• _TASK OBJECTIVE_: Please summarize the memoir excerpt about London evacuees in exactly two sentences.

• _TEXT BLOCK_:
# Yesterdays Child .........Chapter 6



## Maywalk (Jan 17, 2022)

CHAPTER SIX

THE TRIBUNAL
While living in the cottage my mother had got a job at the main Post Office and John had started work at Herbert Morris the big engineering firm.
A dis-used chapel was set aside for the London evacuees in King Street that was to house about 250 children and three teachers one of who was nearly blind.
She had been brought out of retirement to teach the infants. This she could manage with the help of two senior girls.
To say that it was crowded would be an understatement but we managed and I even passed my 11+ to go to Rawlins Grammar School but my parents had neither the money or the coupons for the uniform.
The Londoners were looked upon as foreigners because we had come from another part of the country.
We were blamed for T.B. nits, scabies and anything else that was going round.
It took some time for the barriers to come down between the Southerners and the Midlanders.
Once they got to know each other some firm friendships were formed as well as marriages.
It was 1942 and my mother had not received any money from my father to keep us because Mount Pleasant Post Office had been bombed heavily and it looked as though my mothers housekeeping money had gone out in a blaze of glory.

• _GIVEN DATA_:

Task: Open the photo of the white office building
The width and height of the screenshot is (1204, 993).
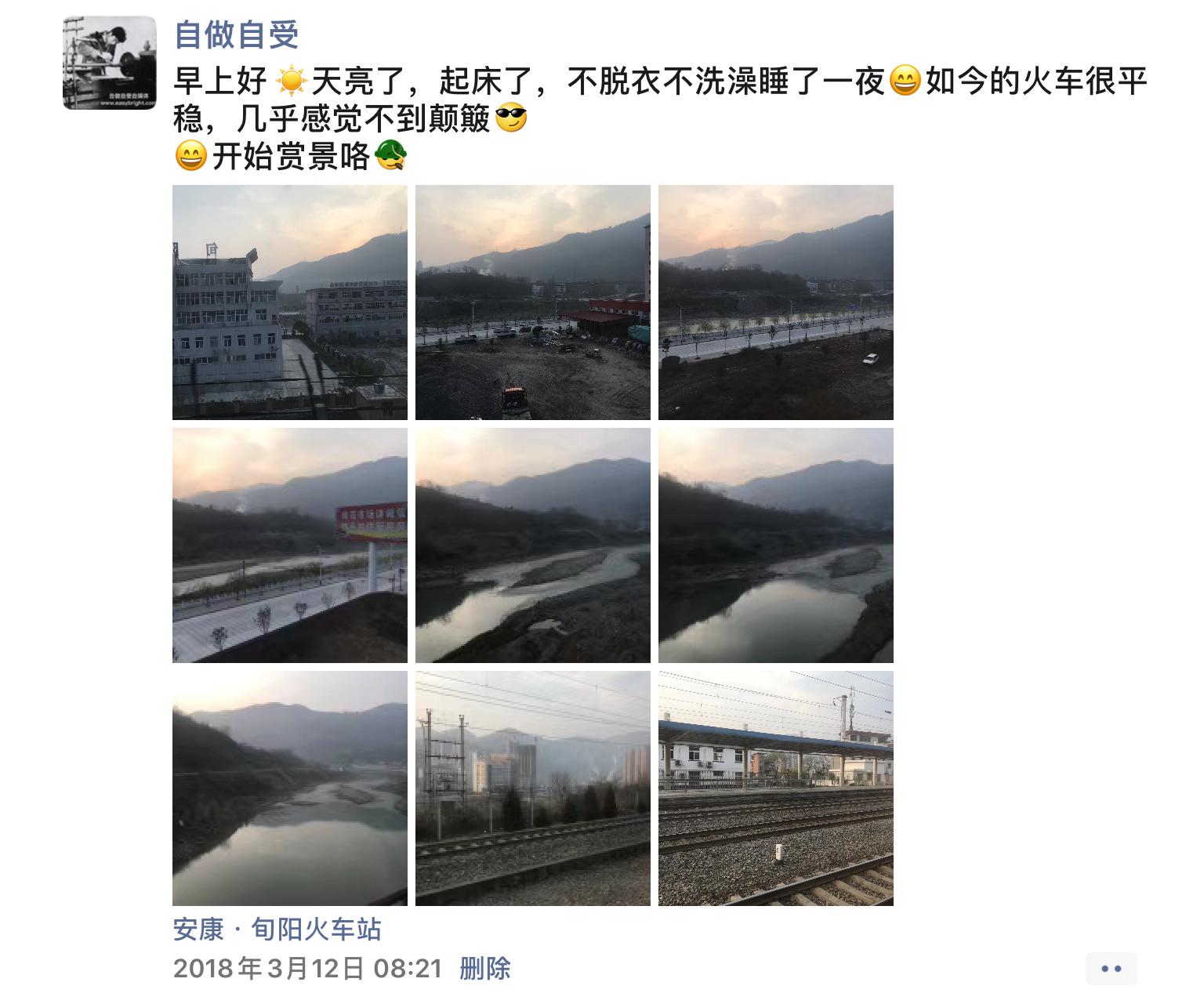Action: click(290, 303)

• _RESULT FOR THIS TASK_: While living in a cottage, the narrator's mother worked at the main Post Office and John worked at Herbert Morris, and about 250 London evacuee children were taught by three teachers in a crowded, disused chapel on King Street, where the narrator passed the 11+ but couldn't attend Rawlins Grammar School because the family lacked the money and coupons for the uniform. The Londoners were treated as foreigners and blamed for illnesses until friendships and marriages formed, and in 1942 the mother had received no money from the father because Mount Pleasant Post Office had been heavily bombed.